My take is that it is not RO because of the serious and extensive policy implications of this case.

[quote=“Monty, post:13, topic:636298”]

It occurs to me that a number of people are culpable in this case:
[ol][li]The cretin who falsified the tests, of course.[/li][li]Her supervisors for not verifying her credentials in the first place.[/li][li]Her supervisors again for not monitoring her.[/li][li]Her supervisors yet again for simply accepting her astronomical workload completed as though that’s not a red flag.[/li][li]Her supervisors once more for not taking action when “some irregularities” were reported to them over the course of a couple of years.[/li][li]The courts for not verifying her credentials when certifying her as an expert witness.[/ol] [/li][/QUOTE]
7. The policy makers who set up a system with insufficient oversight. Cops should be sending known samples in to test the laboratory’s fidelity to fact. Why? Because:

Yes.

Be so kind as to mentally change lose to loose. In this case, though, maybe lose isn’t too much of a mistake as the lab tech in question certainly destroyed a lot of evidence.

“Dookhan was the most productive chemist in the lab, routinely testing more than 500 samples a month, while others tested 50 to 150.”

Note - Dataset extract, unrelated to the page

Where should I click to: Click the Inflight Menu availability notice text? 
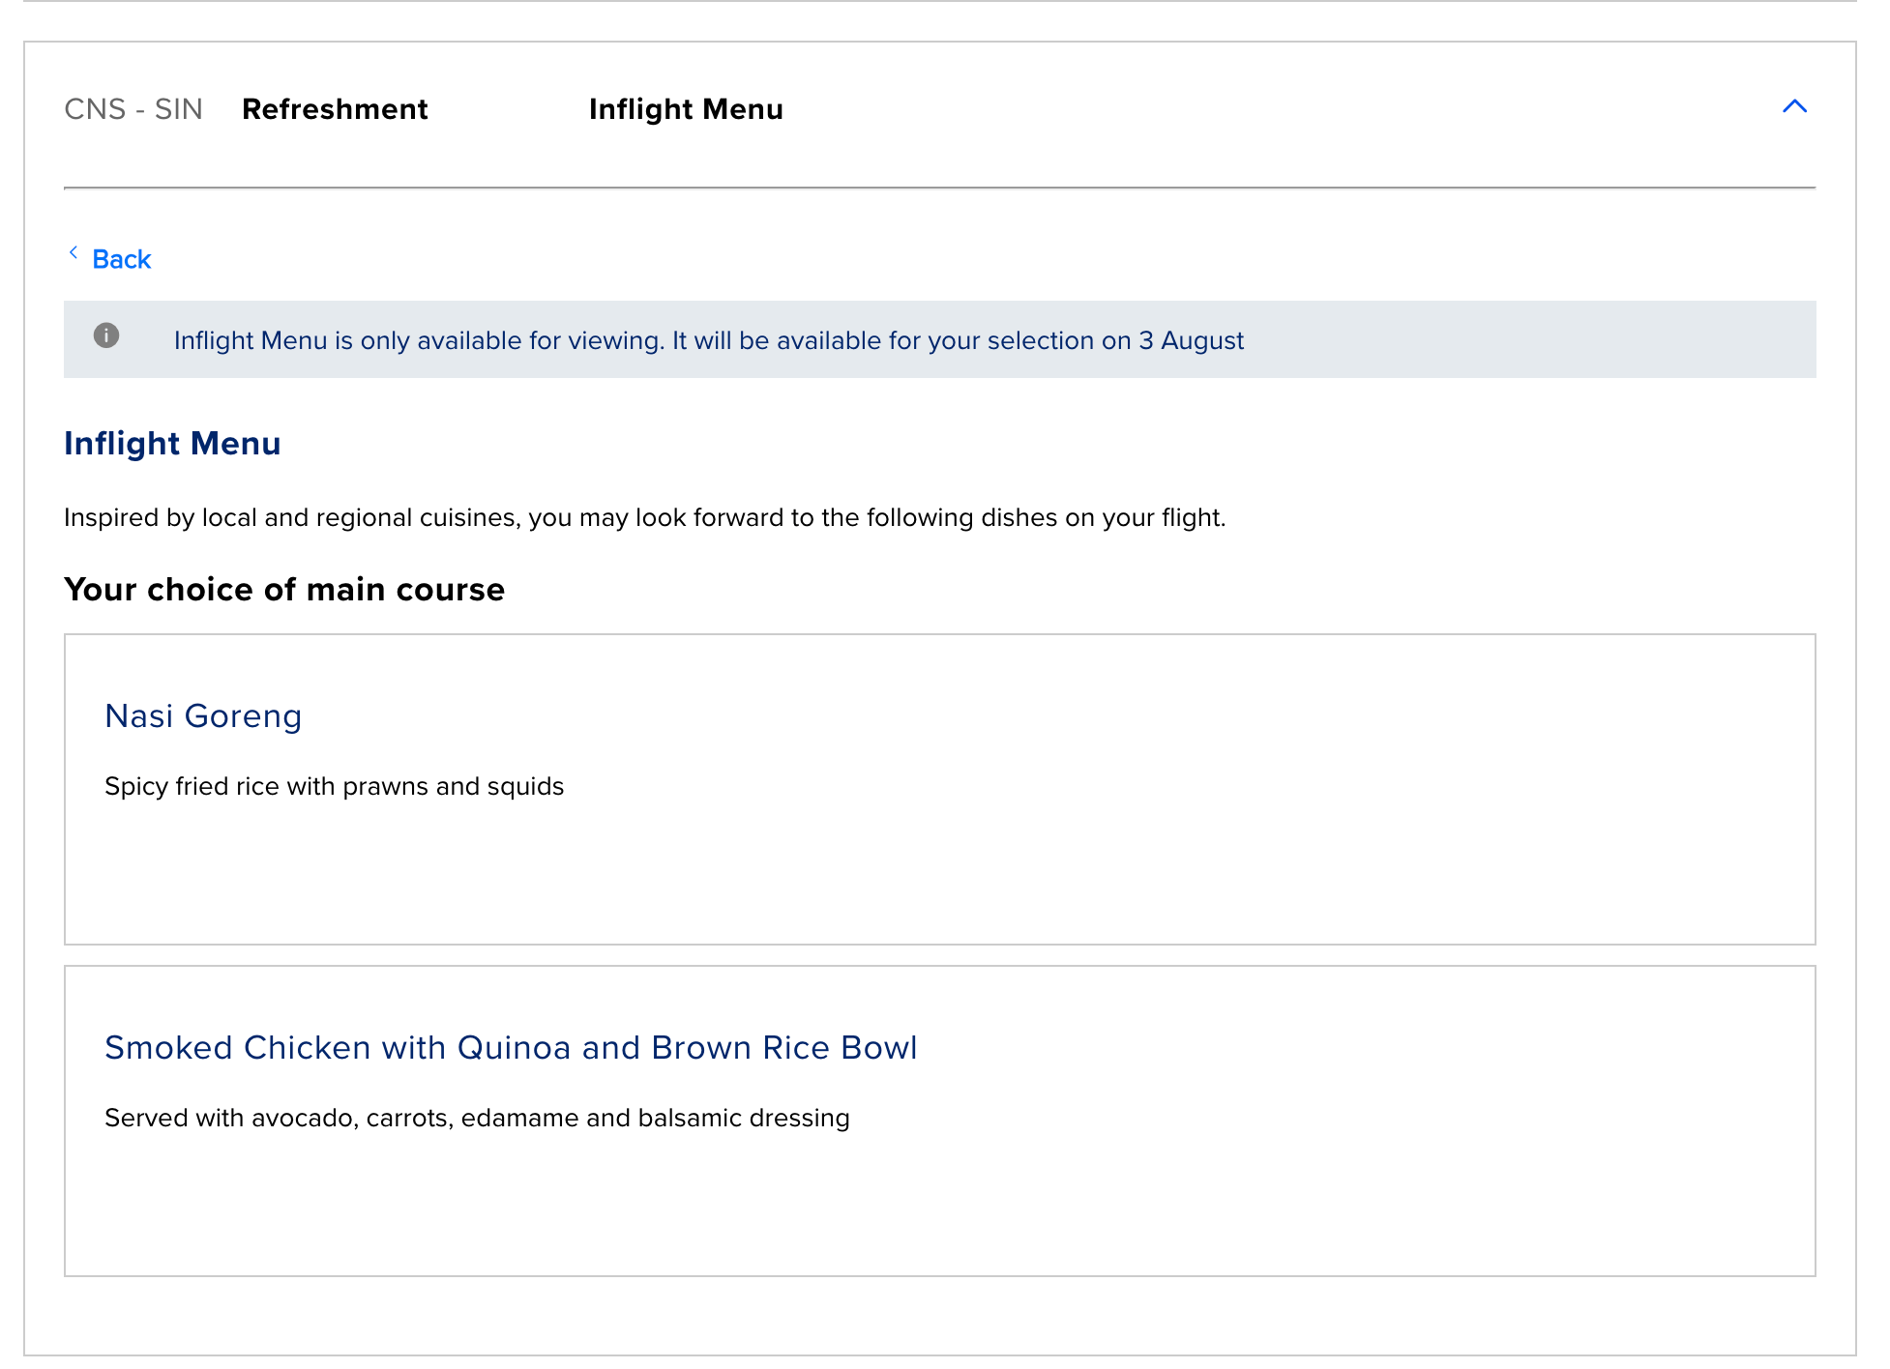(708, 340)
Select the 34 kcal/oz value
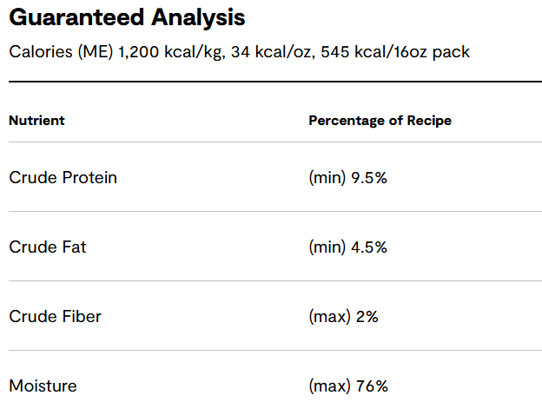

bricker probably has the answer to this but it seems to me that the crime is distribution of the actual drug. If I sell fake guns without a license and pretend theya re real guns, I don’t think I can go to jail for selling guns without a license (maybe for fraud but not the other stuff).

On the other hand she looks pretty cute.

Think about the mess for the cops, overburdened courts and prosecutors as well.

Of the 34,000 a good number were probably guilty, but, unless untainted evidence is still available, how will the convictions stand? Even with “good” samples, how much will the retesting cost?

Total nightmare.

Interestingly, I recently watched a Law & Order about this very thing. Actually, it was about fingerprint evidence, not drugs.

OK, it’s just a TV show, but L&O is pretty good about staying true to life. I am certainly willing to believe that samples are given to technicians with a little nudge and wink about giving the low life criminal scumbag a “fair test.”

I don’t understand how this could possibly have been anything other than a ridiculously large red flag.

At least in Florida, there is a separate crime addressing those scenarios: manufacture/sale/distribution of a counterfeit controlled substance (§831.31, Florida Statutes). For the purposes of non-prescription drugs, that means the container must identify the drugs as a controlled substance. This makes sense, when you think about it, because otherwise you might be subject to prosecution for innocently carrying a bag of flour or something.

So you can only get in trouble if your little baggie with talcum powder says the word cocaine on it?

I believe the crimelab in Nassau County NY had a huge quality control problem three or four years ago. I didn’t track it closely, but the matter still is in the courts and occasionally hits the news. It’s nice that Law and Order wrapped it up in a single hour episode.

I tend to agree that there are much bigger people mixed up in this. Here in MA, there is tremendous pressure to get drug convictions…Federal funding is contingent on getting more money for drug busts. So I think that this woman’s contacts with prosecutors and the police should be investigated.
Another unintended consequence of the “War On Drugs”-we now have a police/justice/prison system that depends upon more and more prosecutions for drug possession and distribution.
What a wonderful system!

Which is why she’ll probably get a slap on the wrist. :rolleyes:

You’re compeltely wrong about a gram being a large amount of street cocaine. Maybe in the 1980s. Nowadays cocaine at street level, at least in the UK, is maybe 20% purity max and people routinely buy a couple of grams for a night out.